Dataset entries
--------

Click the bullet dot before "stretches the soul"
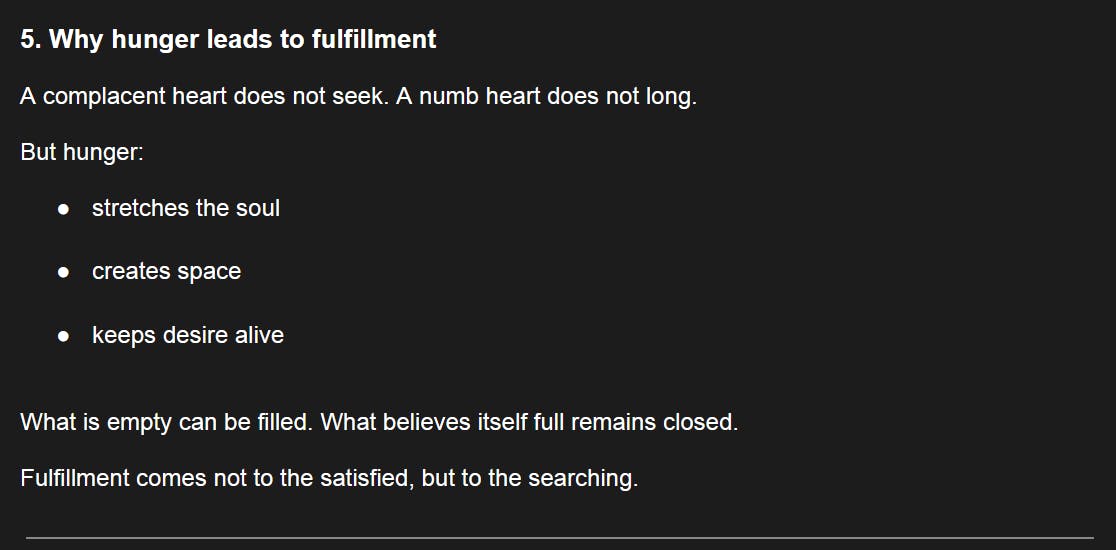1116x550 pixels. 63,209
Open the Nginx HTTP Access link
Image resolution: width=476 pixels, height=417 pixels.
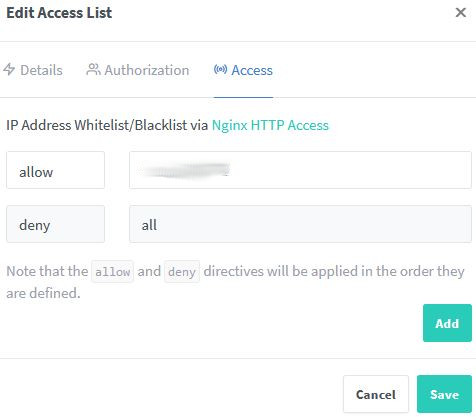[x=270, y=125]
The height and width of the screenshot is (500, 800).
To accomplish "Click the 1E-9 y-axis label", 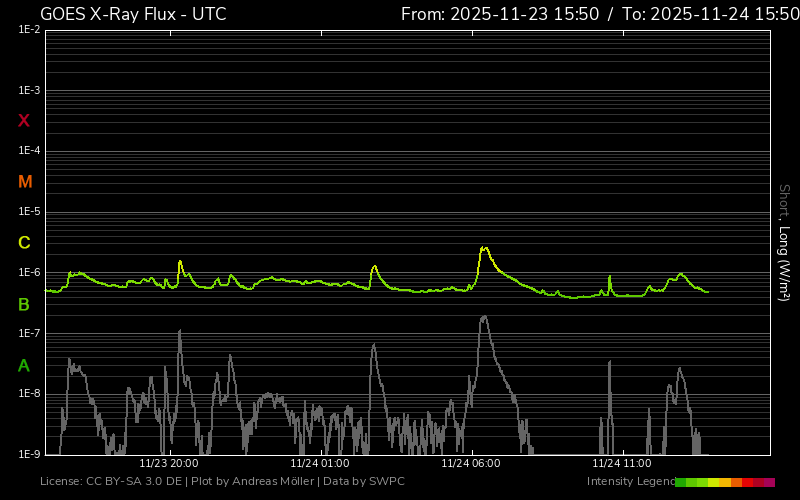I will tap(29, 454).
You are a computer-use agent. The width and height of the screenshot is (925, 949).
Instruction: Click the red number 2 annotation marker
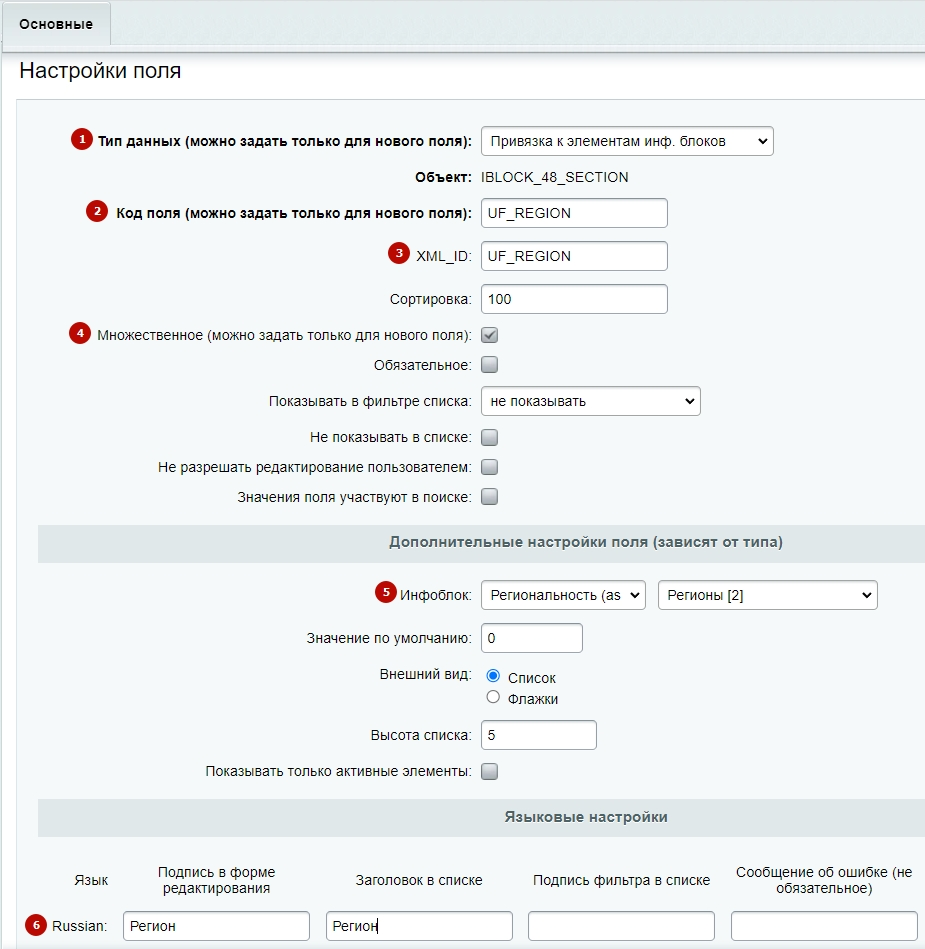pos(97,211)
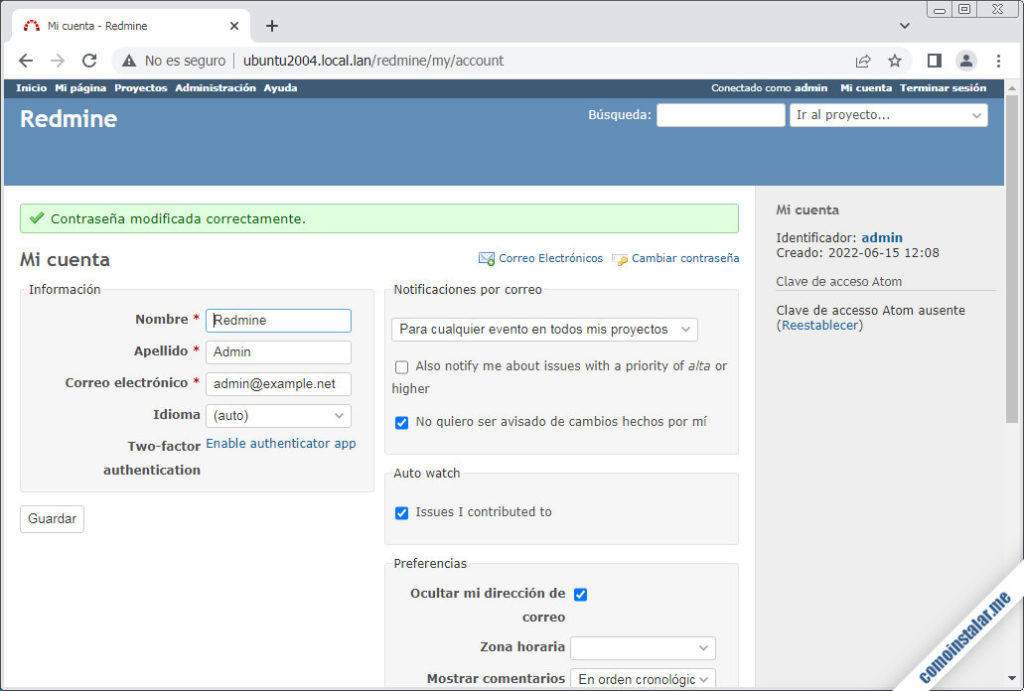
Task: Open the browser profile icon
Action: (x=966, y=60)
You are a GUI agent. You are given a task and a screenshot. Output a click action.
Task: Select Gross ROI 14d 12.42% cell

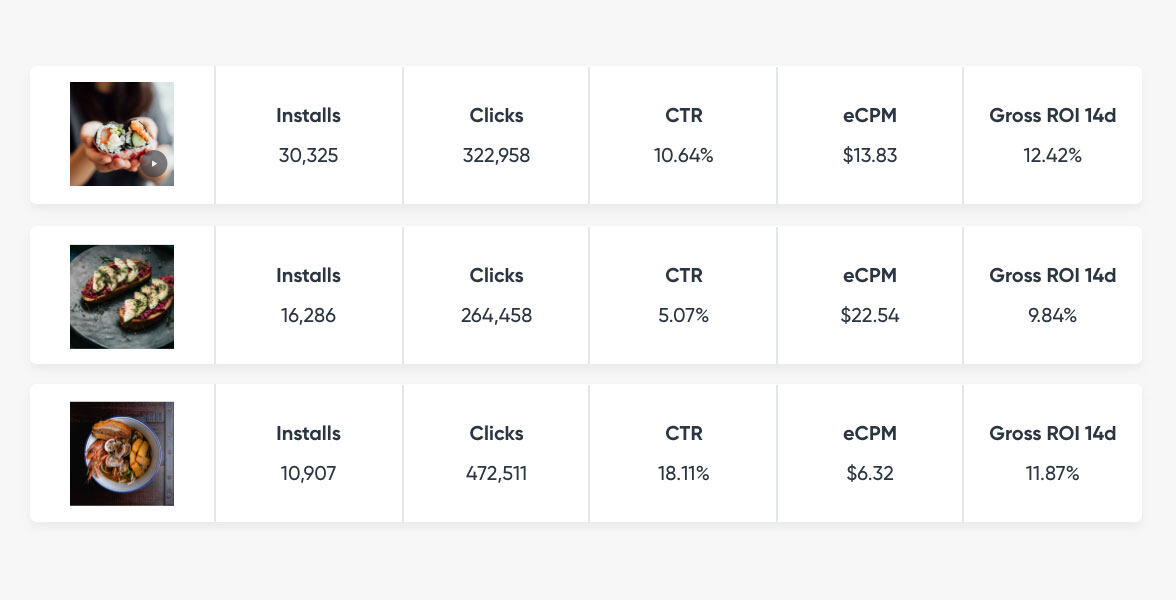point(1052,135)
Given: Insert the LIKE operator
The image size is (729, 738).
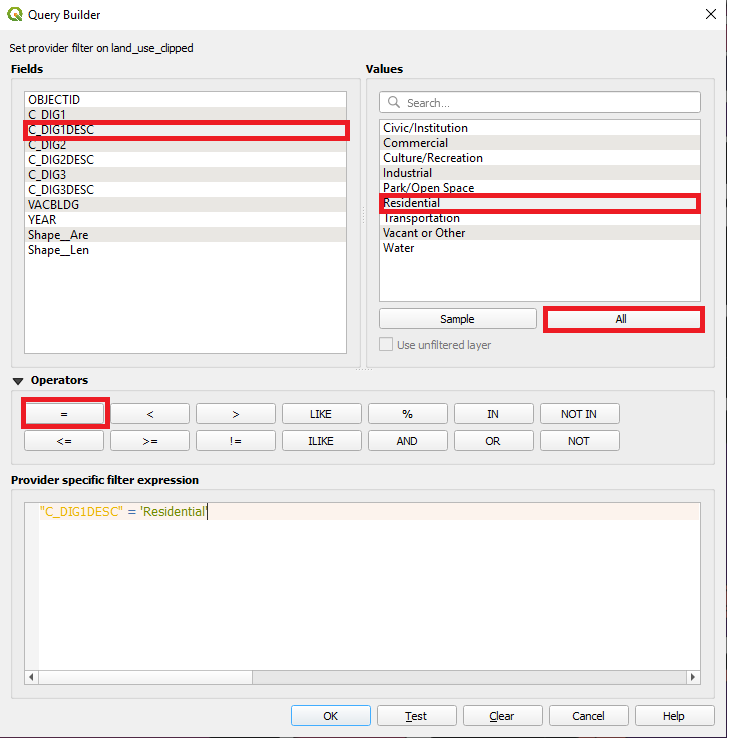Looking at the screenshot, I should pyautogui.click(x=321, y=414).
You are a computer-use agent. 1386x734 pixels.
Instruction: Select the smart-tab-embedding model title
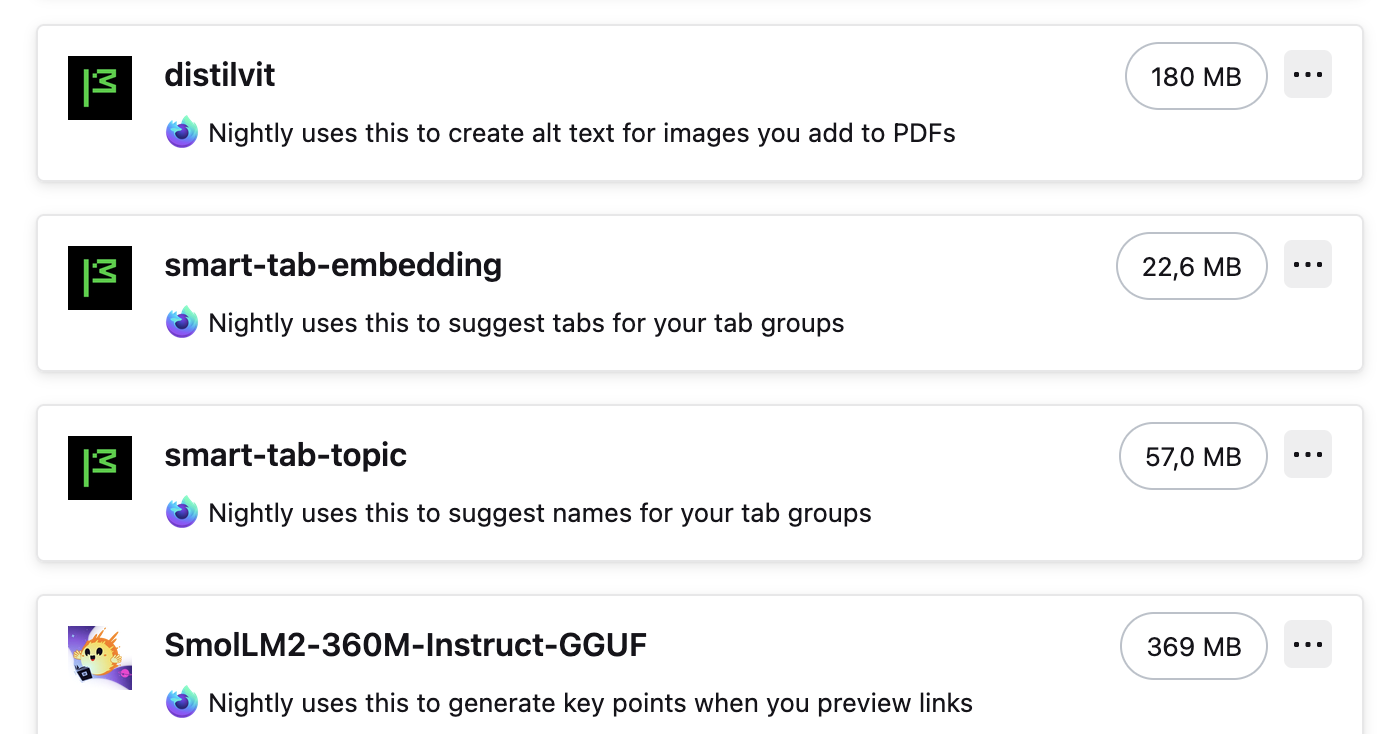coord(333,265)
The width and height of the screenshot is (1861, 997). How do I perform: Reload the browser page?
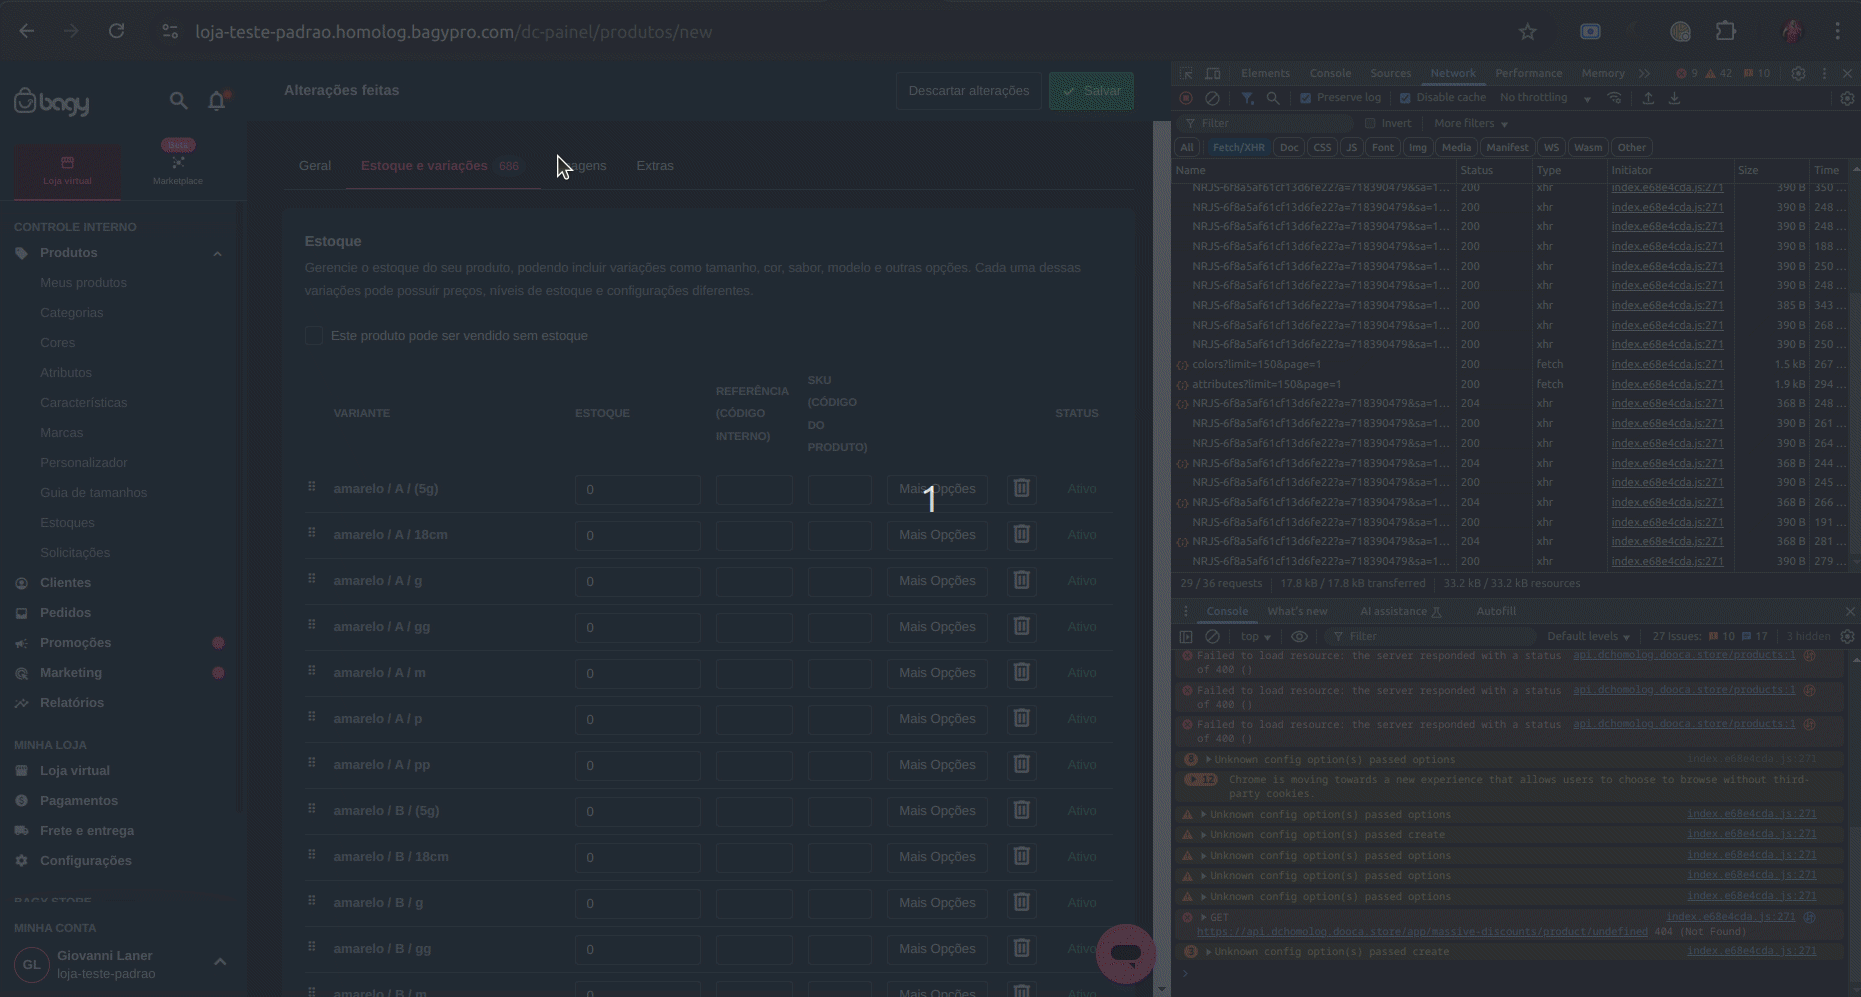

--------

- WORK ITEM
Look through the entries above and report each line where the string "agent" occurs.

- YOUR RESPONSE
You are a computer-use agent. The width and height of the screenshot is (925, 949).
You are a GUI agent. You are given a task and a screenshot. Output a click action.
You are a computer-use agent. 1386x734 pixels.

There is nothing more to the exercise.